** Consigne 1 **
Répondez, s'il vous plaît, à ces questions sur l'extrait du texte :
(a) Quelle destination de plage est citée ?
(b) Dans quelle ville se trouvent les musées mentionnés ?
(c) Jusqu'à quelle heure est-il question de boire du champagne entre amis ?
** Consigne 2 **
Dans l'extrait du texte, reprenez le passage commençant à "Si j'avais un" et se terminant à "minuit et demi.", en remplaçant "Bora Bora" par "Tahiti".
** Consigne 3 **
Prolongez le texte sur l'endroit où passer le reste de ses jours à partir de sa dernière phrase.

** Extrait du texte **
====================

Si j'avais un seul endroit où passer le reste de mes jours, l'entièreté des secondes de cette vie sans exception aucune, ce ne serait ni sur une plage de Bora Bora ni dans les musées de Paris. Ce ne serait ni dans un parc national ni dans un théâtre. Encore moins tranquilita chez moi à faire de la popote. Ce ne serait pas devant la plus délectable poutine italienne de l'univers ni à boire du champagne entre amis jusqu'à minuit et demi.

====================

** Extrait de données **
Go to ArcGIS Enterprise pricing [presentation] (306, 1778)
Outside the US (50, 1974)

====================

** Réponse 1 **
(a) Bora Bora
(b) Paris
(c) Jusqu'à minuit et demi

** Réponse 2 **
Si j'avais un seul endroit où passer le reste de mes jours, l'entièreté des secondes de cette vie sans exception aucune, ce ne serait ni sur une plage de Tahiti ni dans les musées de Paris. Ce ne serait ni dans un parc national ni dans un théâtre. Encore moins tranquilita chez moi à faire de la popote. Ce ne serait pas devant la plus délectable poutine italienne de l'univers ni à boire du champagne entre amis jusqu'à minuit et demi.

** Réponse 3 **
Nah... Si je le pouvais, je le passerais dans un aéroport. Un big aéroport, là. Un mastodonte. Un aéroport international ouvert vingt-quatre heures sur vingt-quatre, avec des milliers d'abeilles peuplant la sacro-sainte ruche. Je ne sais que dalle ce que j'y foutrais, mais ça n'a pas d'importance. Peut-être préposée à l'embarquement? Il me semble que j'aimerais ça, scanner des billets zone par zone à longueur de journée et souhaiter bon voyage à des tas de personnes à plein temps avec un grand sourire de broché sur ma tête à claques. Bon. Tu vas te dire que ça manque peut-être un peu de défi, mais je ne suis pas du tout d'accord. Être courtois, roucoulant mais ferme avec des centaines d'inconnus pas toujours sympas, C'EST un défi. Sinon, ne pourrais-je pas être employée du service à la clientèle au comptoir des bagages perdus? Ou simplement bosser comme observatrice, tiens. Je suis certaine que je pourrais trouver de l'inspiration pour un mignon petit texte par jour jusqu'à la fin des temps tellement il se passe de choses abracadabrantes dans les terminaux bondés des aéroports de ce monde. Les gens, c'est ma passion. Et il se trouve qu'il n'en manque pas au quotidien, ici.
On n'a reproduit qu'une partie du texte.